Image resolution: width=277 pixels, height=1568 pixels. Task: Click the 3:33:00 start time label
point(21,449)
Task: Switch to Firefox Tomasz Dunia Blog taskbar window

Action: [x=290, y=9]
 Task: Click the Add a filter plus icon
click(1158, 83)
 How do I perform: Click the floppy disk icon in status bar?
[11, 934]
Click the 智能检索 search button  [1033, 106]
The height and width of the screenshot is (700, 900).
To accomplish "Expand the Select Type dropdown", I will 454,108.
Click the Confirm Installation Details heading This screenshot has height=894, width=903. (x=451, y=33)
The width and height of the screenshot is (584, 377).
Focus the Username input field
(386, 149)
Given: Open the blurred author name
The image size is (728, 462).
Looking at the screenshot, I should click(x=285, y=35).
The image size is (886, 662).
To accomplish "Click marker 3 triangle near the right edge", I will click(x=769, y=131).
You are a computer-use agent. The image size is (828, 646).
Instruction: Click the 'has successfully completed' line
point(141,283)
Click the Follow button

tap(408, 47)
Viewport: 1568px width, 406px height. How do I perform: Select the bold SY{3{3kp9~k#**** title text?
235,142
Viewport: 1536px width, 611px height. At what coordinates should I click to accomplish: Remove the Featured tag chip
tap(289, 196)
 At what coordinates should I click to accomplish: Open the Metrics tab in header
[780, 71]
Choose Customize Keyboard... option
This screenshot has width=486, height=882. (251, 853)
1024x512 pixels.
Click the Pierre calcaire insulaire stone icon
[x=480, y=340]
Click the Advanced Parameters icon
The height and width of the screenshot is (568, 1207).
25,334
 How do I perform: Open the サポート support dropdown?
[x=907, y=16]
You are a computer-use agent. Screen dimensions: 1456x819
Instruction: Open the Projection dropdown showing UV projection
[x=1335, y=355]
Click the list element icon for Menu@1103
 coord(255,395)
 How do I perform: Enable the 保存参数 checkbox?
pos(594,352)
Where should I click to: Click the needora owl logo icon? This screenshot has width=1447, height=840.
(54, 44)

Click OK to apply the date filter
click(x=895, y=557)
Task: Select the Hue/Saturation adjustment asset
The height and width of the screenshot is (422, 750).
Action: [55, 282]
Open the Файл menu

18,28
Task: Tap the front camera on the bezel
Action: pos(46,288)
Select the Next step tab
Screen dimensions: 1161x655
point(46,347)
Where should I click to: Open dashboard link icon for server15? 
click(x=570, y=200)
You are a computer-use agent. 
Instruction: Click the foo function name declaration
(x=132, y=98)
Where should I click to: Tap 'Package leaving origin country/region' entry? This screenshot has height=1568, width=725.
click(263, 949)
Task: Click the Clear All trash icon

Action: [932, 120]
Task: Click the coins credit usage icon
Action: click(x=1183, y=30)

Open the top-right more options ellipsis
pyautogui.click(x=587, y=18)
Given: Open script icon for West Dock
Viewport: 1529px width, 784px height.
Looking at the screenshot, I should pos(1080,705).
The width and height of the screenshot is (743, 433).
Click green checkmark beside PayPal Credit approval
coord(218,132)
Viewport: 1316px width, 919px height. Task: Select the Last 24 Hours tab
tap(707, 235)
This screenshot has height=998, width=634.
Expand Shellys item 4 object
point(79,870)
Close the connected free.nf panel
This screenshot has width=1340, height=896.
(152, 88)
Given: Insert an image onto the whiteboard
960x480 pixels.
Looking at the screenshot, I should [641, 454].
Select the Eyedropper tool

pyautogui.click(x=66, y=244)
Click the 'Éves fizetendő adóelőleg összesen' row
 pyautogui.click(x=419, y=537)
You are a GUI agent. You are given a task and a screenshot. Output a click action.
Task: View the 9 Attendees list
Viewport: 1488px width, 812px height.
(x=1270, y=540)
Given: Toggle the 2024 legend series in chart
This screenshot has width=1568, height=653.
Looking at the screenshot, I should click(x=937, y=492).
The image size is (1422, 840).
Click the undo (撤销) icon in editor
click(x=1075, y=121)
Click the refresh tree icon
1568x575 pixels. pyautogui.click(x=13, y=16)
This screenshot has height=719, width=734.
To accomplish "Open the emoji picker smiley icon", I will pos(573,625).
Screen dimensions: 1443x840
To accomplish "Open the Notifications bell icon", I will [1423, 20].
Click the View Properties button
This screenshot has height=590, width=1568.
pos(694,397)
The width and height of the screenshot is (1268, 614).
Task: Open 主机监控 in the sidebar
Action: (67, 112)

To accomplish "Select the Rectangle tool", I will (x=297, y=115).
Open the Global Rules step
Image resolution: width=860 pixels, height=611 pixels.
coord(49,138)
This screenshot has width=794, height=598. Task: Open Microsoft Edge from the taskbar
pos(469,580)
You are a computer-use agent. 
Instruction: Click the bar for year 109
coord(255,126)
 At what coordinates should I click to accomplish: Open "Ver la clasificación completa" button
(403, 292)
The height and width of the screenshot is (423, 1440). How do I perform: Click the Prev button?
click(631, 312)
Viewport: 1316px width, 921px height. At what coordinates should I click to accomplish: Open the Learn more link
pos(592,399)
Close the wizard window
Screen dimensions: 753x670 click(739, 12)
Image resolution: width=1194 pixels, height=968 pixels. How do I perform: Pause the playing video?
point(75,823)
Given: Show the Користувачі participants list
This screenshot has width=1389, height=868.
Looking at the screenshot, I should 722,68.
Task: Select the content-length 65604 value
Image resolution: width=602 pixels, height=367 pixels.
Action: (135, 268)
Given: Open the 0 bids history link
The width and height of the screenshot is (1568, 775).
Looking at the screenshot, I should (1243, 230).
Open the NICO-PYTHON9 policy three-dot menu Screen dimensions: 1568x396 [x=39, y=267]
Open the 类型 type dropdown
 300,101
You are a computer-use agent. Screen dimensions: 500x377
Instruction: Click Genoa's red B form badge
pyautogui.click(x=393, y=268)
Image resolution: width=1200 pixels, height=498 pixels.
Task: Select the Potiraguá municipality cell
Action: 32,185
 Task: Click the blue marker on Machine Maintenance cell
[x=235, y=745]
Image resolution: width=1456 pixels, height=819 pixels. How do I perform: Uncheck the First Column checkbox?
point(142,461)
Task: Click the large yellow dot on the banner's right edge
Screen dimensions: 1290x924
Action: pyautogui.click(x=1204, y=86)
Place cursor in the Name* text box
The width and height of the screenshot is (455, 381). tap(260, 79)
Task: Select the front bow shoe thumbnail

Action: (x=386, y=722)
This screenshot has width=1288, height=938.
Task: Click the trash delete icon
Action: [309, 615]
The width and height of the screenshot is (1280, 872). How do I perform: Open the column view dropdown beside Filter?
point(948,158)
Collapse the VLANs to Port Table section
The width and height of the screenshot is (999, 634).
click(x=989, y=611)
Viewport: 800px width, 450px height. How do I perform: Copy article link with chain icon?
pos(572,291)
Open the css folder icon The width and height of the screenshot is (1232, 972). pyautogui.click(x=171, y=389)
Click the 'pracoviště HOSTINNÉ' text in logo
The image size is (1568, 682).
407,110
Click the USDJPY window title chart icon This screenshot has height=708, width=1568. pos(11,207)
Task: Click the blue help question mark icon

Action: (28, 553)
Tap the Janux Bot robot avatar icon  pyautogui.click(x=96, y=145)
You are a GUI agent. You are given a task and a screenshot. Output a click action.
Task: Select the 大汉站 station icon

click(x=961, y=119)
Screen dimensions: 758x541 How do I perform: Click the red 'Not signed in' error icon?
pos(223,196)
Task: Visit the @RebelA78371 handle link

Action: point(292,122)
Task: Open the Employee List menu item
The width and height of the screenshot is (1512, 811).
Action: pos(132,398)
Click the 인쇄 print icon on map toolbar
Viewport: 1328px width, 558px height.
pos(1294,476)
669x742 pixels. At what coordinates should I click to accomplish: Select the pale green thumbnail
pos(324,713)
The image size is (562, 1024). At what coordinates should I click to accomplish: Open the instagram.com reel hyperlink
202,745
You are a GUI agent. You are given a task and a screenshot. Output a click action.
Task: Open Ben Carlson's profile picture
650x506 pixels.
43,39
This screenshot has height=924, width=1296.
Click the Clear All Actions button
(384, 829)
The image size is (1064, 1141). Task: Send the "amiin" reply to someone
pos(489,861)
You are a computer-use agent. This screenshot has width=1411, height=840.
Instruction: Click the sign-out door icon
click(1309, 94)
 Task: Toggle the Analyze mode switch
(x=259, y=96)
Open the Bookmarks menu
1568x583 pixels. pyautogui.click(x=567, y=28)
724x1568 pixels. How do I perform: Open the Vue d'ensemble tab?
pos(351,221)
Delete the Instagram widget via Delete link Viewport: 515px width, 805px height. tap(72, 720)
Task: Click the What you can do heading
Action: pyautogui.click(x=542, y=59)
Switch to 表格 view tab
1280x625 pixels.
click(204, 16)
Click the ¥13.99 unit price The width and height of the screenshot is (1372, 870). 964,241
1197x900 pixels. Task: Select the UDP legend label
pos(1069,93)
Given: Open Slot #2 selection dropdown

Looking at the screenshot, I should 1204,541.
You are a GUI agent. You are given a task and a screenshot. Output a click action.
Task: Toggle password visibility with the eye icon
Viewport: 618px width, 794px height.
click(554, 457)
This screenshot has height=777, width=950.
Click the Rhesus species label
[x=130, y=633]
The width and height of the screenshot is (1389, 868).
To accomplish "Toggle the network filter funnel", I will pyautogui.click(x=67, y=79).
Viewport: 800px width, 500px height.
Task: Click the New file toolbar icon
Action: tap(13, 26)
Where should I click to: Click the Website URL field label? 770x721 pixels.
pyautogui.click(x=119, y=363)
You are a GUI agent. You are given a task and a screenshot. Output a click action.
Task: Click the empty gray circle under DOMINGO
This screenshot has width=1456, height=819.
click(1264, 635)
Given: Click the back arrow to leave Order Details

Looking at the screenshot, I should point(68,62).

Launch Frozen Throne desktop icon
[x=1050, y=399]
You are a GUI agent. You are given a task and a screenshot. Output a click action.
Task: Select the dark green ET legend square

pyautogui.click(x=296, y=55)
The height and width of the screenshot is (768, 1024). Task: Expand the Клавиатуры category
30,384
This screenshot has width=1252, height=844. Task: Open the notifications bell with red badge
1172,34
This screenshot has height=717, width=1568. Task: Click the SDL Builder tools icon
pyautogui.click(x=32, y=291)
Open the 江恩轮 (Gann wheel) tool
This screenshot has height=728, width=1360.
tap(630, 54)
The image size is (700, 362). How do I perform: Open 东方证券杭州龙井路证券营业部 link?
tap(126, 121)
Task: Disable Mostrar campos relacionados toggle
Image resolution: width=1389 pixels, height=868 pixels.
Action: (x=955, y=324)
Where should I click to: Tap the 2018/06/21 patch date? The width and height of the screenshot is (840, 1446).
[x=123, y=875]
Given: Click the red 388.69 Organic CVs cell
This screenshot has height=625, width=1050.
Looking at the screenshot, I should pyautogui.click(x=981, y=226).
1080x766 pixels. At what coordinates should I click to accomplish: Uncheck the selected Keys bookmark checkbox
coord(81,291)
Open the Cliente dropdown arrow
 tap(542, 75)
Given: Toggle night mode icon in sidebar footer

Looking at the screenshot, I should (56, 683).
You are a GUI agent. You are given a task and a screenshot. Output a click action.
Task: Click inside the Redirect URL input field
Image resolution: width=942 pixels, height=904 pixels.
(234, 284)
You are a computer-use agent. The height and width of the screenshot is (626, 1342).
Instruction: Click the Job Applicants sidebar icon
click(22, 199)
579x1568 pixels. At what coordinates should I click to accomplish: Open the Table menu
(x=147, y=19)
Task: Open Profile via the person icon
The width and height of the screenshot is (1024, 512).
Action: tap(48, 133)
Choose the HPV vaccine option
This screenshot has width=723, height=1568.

### Instructions for the task
Copy the records from the line containing "Choose Customize Keyboard... option" through the line containing "coord(255,395)", renaming "dropdown" to "menu" and leaving everything else unchanged.

### Answer to this problem
Choose Customize Keyboard... option
This screenshot has width=486, height=882. (251, 853)
1024x512 pixels.
Click the Pierre calcaire insulaire stone icon
[x=480, y=340]
Click the Advanced Parameters icon
The height and width of the screenshot is (568, 1207).
25,334
 How do I perform: Open the サポート support menu?
[x=907, y=16]
You are a computer-use agent. Screen dimensions: 1456x819
Instruction: Open the Projection menu showing UV projection
[x=1335, y=355]
Click the list element icon for Menu@1103
 coord(255,395)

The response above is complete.